Do this =>
Change "heart icon" to "like button" in everything from the start of the records down to the line containing "click(70, 125)", and keep every other word as it is. Show only that span, and leave the pictures out.

____

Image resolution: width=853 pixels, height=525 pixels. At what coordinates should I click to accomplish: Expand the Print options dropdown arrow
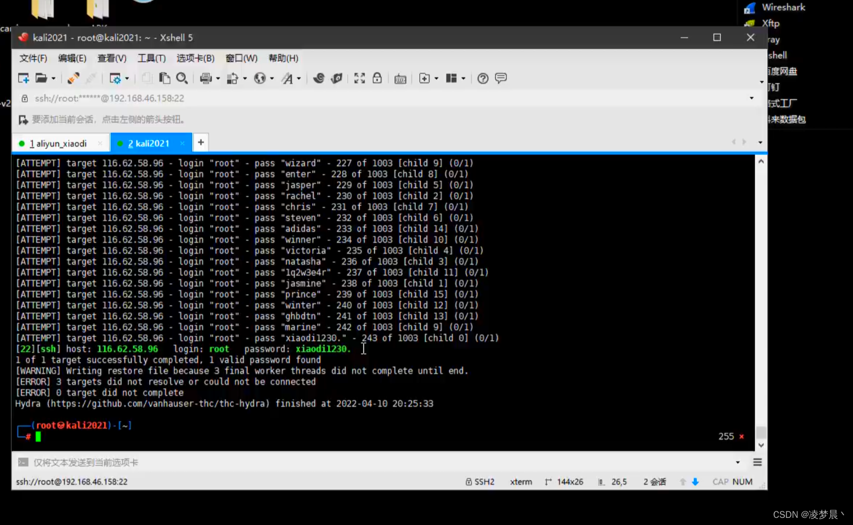(x=217, y=78)
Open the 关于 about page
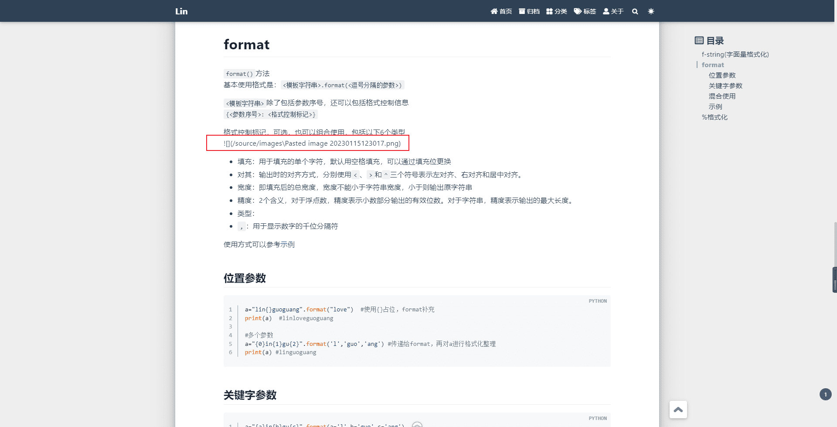This screenshot has width=837, height=427. (x=613, y=11)
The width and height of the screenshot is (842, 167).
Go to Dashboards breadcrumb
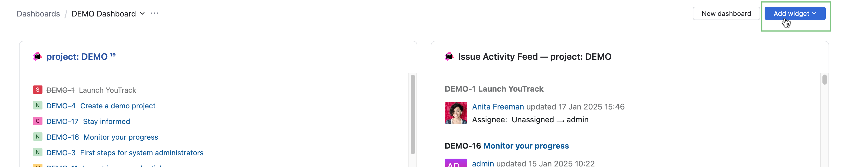pos(38,14)
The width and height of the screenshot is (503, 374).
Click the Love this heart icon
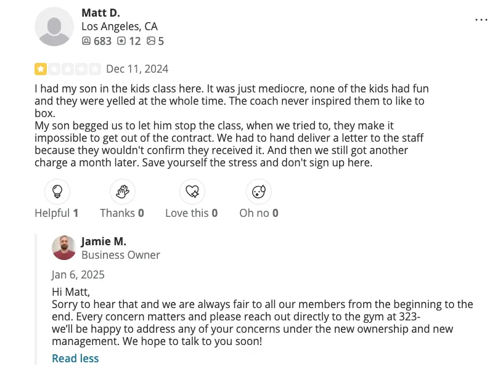[192, 192]
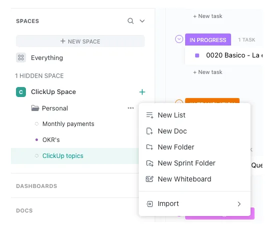Open the Monthly payments list
Screen dimensions: 267x227
tap(68, 124)
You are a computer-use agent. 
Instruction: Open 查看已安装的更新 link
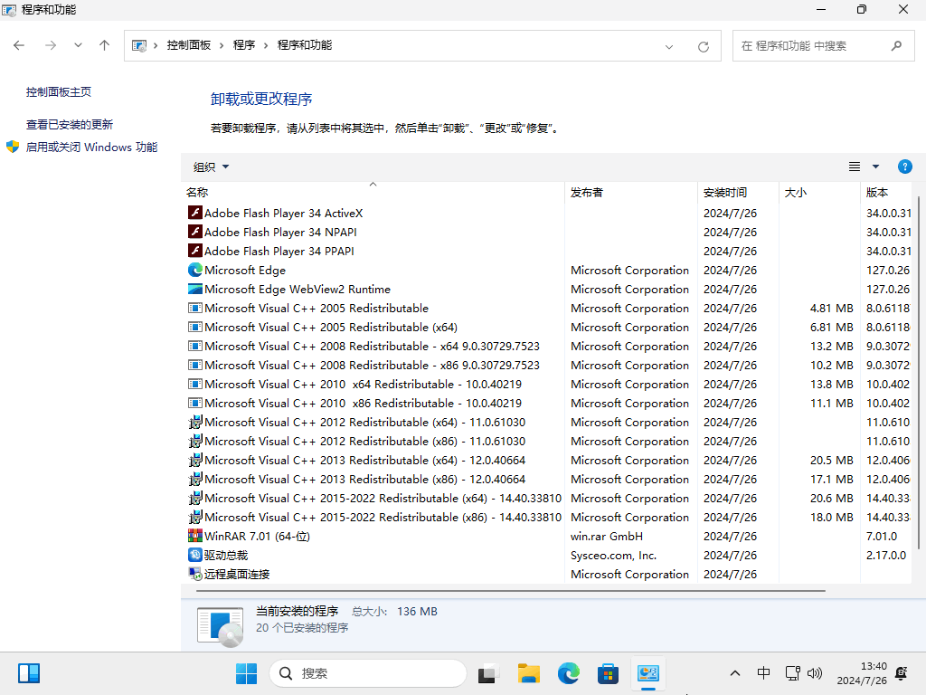click(70, 125)
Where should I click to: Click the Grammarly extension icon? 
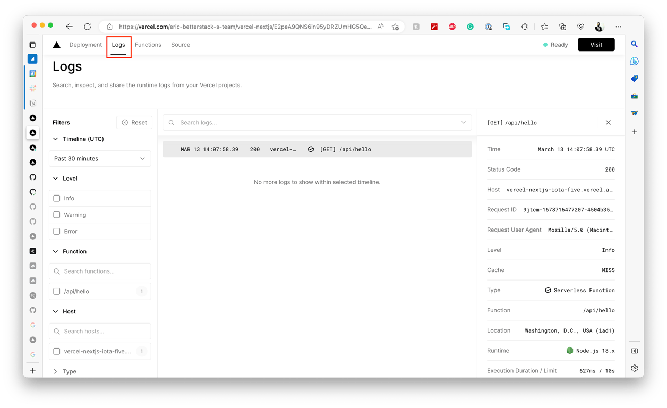pyautogui.click(x=470, y=27)
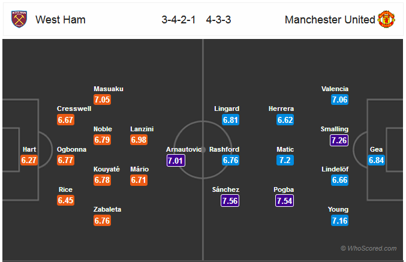This screenshot has height=262, width=406.
Task: Select the Rashford player name
Action: pyautogui.click(x=224, y=149)
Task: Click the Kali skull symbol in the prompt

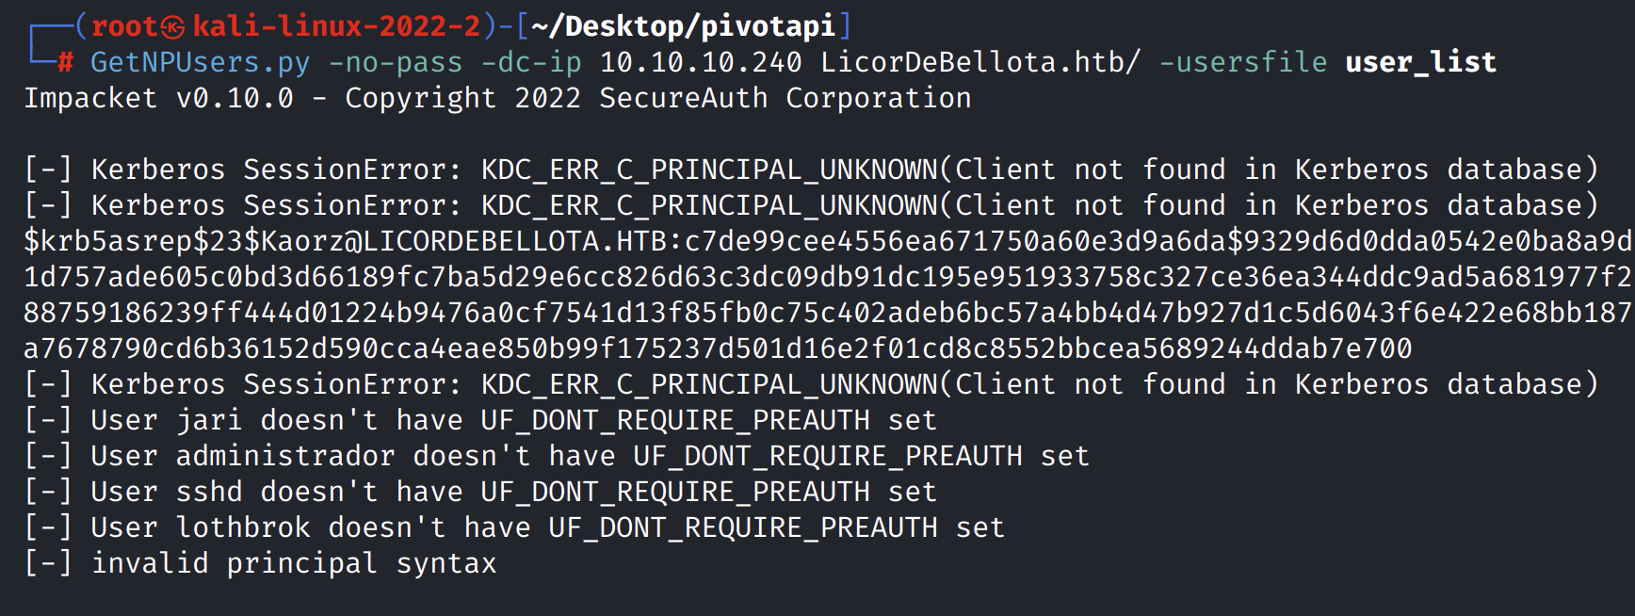Action: pos(173,26)
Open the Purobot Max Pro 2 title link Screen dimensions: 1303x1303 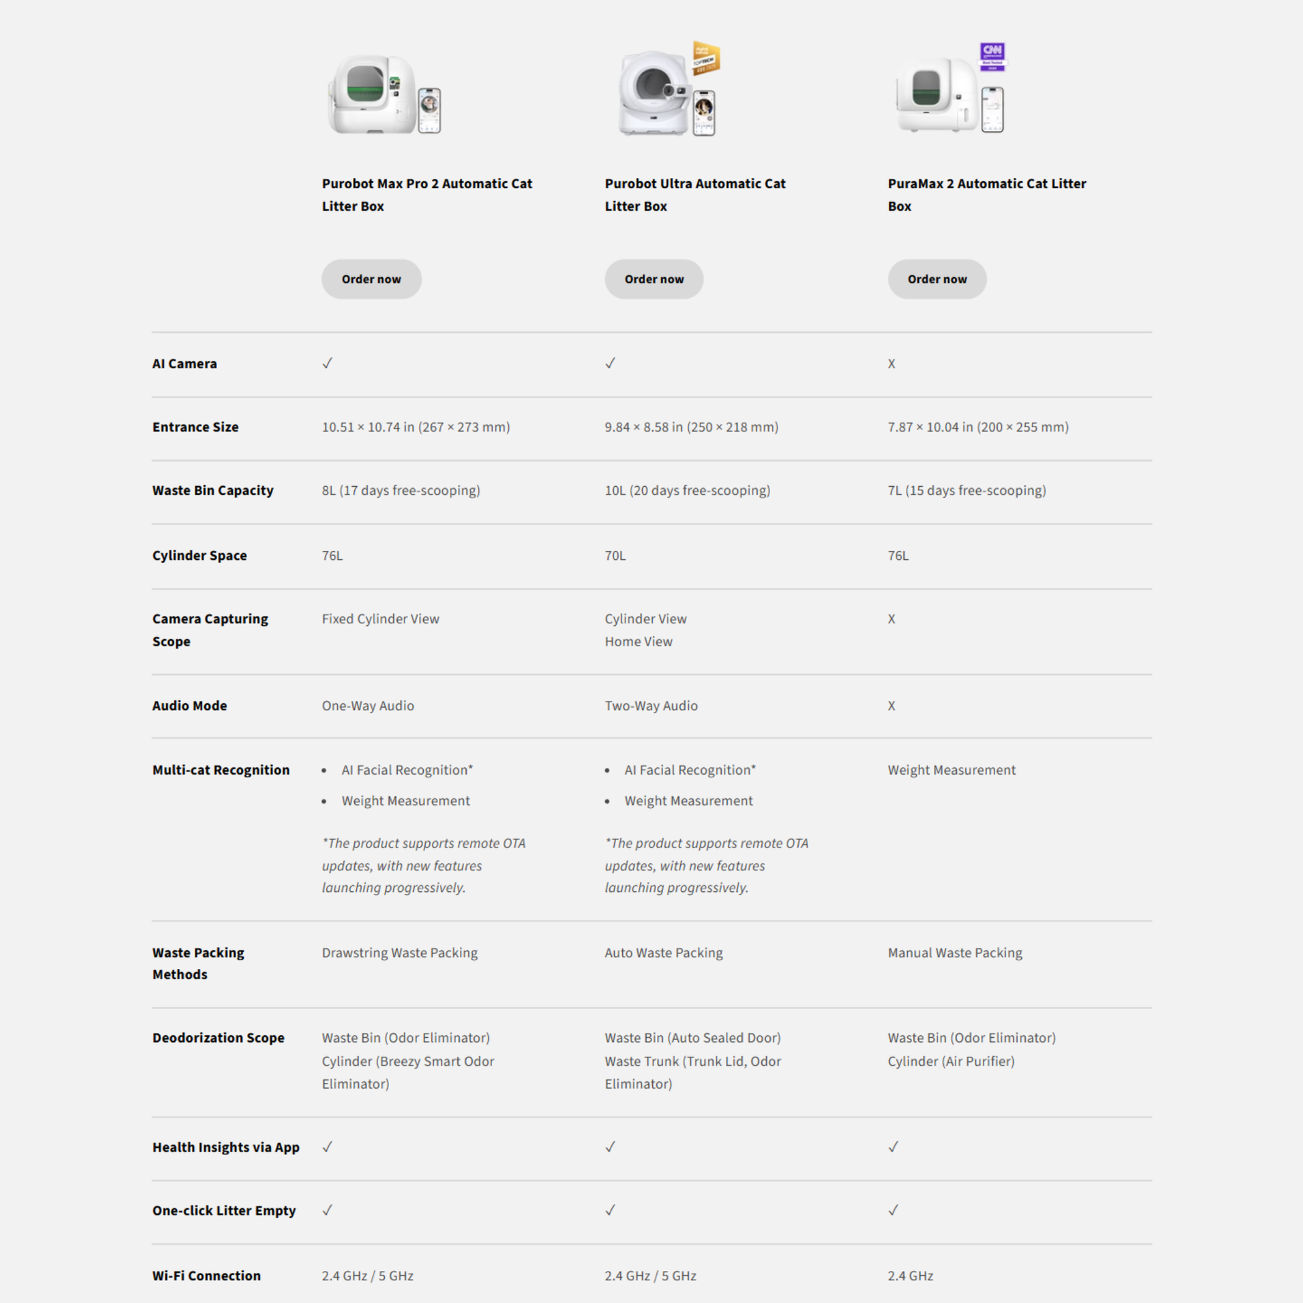click(426, 194)
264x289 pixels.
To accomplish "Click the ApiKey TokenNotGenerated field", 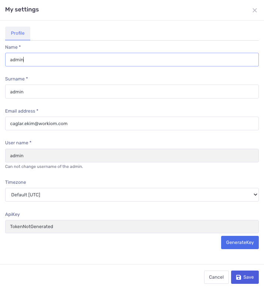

____

Worked solution =>
Image resolution: width=853 pixels, height=525 pixels. At what coordinates should I click to accomplish: Expand the Print options dropdown arrow
(x=217, y=78)
Open the 关于 about page
This screenshot has width=837, height=427. (x=613, y=11)
The width and height of the screenshot is (842, 167).
Go to Dashboards breadcrumb
pos(38,14)
The width and height of the screenshot is (503, 374).
Click the Love this like button
[192, 192]
Open the Monthly payments list
Screen dimensions: 267x227
tap(68, 124)
You are a computer-use agent. 
Instruction: Open 查看已安装的更新 link
click(70, 125)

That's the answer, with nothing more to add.